Recorded data:
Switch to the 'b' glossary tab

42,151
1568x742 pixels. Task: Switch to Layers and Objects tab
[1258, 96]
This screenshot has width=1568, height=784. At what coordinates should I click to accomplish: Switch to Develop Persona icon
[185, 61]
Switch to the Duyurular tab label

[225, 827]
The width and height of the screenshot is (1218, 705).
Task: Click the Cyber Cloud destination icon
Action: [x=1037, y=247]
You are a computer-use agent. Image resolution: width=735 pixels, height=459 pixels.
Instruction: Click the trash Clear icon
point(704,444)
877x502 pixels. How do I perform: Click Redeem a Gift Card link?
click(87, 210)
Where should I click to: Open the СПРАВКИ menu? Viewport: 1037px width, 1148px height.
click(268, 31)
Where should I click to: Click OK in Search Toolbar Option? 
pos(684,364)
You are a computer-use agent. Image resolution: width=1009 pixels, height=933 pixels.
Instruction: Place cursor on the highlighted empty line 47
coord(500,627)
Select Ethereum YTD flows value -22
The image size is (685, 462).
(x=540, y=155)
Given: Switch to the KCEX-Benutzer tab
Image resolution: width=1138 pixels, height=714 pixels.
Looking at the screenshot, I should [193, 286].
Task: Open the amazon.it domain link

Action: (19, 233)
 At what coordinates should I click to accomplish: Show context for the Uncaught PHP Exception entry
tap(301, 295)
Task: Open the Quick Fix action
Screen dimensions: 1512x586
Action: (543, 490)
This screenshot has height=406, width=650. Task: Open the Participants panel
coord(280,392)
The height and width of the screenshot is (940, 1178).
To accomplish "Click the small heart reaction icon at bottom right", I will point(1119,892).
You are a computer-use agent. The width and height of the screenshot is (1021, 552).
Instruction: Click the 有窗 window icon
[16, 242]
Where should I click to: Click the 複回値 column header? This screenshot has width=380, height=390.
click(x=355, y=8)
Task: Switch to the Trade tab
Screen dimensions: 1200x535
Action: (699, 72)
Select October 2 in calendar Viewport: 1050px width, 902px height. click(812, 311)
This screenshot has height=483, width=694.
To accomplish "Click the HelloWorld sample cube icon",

» **Task statement**: Write out an exact copy of every record shown above.

» **Expected answer**:
Switch to the 'b' glossary tab

42,151
1568x742 pixels. Task: Switch to Layers and Objects tab
[1258, 96]
This screenshot has width=1568, height=784. At what coordinates should I click to accomplish: Switch to Develop Persona icon
[185, 61]
Switch to the Duyurular tab label

[225, 827]
The width and height of the screenshot is (1218, 705).
Task: Click the Cyber Cloud destination icon
Action: [x=1037, y=247]
You are a computer-use agent. Image resolution: width=735 pixels, height=459 pixels.
Instruction: Click the trash Clear icon
point(704,444)
877x502 pixels. How do I perform: Click Redeem a Gift Card link?
click(87, 210)
Where should I click to: Open the СПРАВКИ menu? Viewport: 1037px width, 1148px height.
click(268, 31)
Where should I click to: Click OK in Search Toolbar Option? 
pos(684,364)
You are a computer-use agent. Image resolution: width=1009 pixels, height=933 pixels.
Instruction: Place cursor on the highlighted empty line 47
coord(500,627)
Select Ethereum YTD flows value -22
The image size is (685, 462).
(x=540, y=155)
Given: Switch to the KCEX-Benutzer tab
Image resolution: width=1138 pixels, height=714 pixels.
Looking at the screenshot, I should [193, 286].
Task: Open the amazon.it domain link

Action: (19, 233)
 At what coordinates should I click to accomplish: Show context for the Uncaught PHP Exception entry
tap(301, 295)
Task: Open the Quick Fix action
Screen dimensions: 1512x586
Action: (543, 490)
This screenshot has height=406, width=650. Task: Open the Participants panel
coord(280,392)
The height and width of the screenshot is (940, 1178).
To accomplish "Click the small heart reaction icon at bottom right", I will point(1119,892).
You are a computer-use agent. The width and height of the screenshot is (1021, 552).
Instruction: Click the 有窗 window icon
[16, 242]
Where should I click to: Click the 複回値 column header? This screenshot has width=380, height=390.
click(x=355, y=8)
Task: Switch to the Trade tab
Screen dimensions: 1200x535
Action: (699, 72)
Select October 2 in calendar Viewport: 1050px width, 902px height. click(812, 311)
This screenshot has height=483, width=694.
To accomplish "Click the HelloWorld sample cube icon",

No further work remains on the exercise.